Although his usually healthy appetite had suddenly deserted him (and that was another symptom too) he knew very well that in the field it was always best to eat when the opportunity presented itself. So reason decreed that he ought to stoke up with the hot sausages the pub was serving, or some of the serviceable veal and ham pie, or even the bread and cheese and pickled onions.

Yet here he sat, staring sourly into his second whiskey and soda, knowing that it wasn’t doing him the least good.

It wasn’t that he was a misogynist, he told himself for the thousandth time. It was patently irrational to hate them all because of the gross betrayal and infidelity of one.

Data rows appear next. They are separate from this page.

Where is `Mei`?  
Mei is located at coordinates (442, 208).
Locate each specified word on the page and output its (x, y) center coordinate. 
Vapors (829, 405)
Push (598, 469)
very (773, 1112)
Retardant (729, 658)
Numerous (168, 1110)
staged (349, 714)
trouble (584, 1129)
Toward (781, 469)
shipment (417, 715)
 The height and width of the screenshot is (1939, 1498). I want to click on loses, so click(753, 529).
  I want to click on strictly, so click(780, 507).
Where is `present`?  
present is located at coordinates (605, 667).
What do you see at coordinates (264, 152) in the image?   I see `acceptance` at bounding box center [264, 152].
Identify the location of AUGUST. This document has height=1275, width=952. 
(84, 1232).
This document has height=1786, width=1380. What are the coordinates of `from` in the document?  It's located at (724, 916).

It was simply that he knew he didn’t understand them. Or rather, he knew that understanding women was a skill given to some and not others, like the ability to judge the flight of a cricket ball instinctively. Or maybe it was like tone deafness and colour blindness.

But whatever it was, he hadn’t got it. And without it he feared and distrusted himself, and was ashamed.

He looked again at his watch. Sir Geoffrey had seemed confident that he could arrange a rendezvous for this place and time, and his duty to interview her was inescapable: if the rumour of that unofficial engagement were true she ought to know more about Smith’s state of mind than anyone else, though he was hardly the best man to extract her information.

He snorted with self-contempt and reached out for his glass.

“Colonel Butler.”

Whatever Polly Epton was, she was certainly no slip of a girl; she was a well-built, well-rounded young woman—the American term “well stacked” popped up in Butler’s mind. Indeed, although not conventionally pretty she glowed with such health and wholesomeness that the Americanism was instantly driven out by women’s magazine images of milkmaids, butter churns and thick cream.

It was ridiculous, but he felt himself praying enviously
I
hope my girls grow up like this.

“Colonel Butler?” she repeated breathlessly, and this time a shade doubtfully, as though a certain identification had let her down.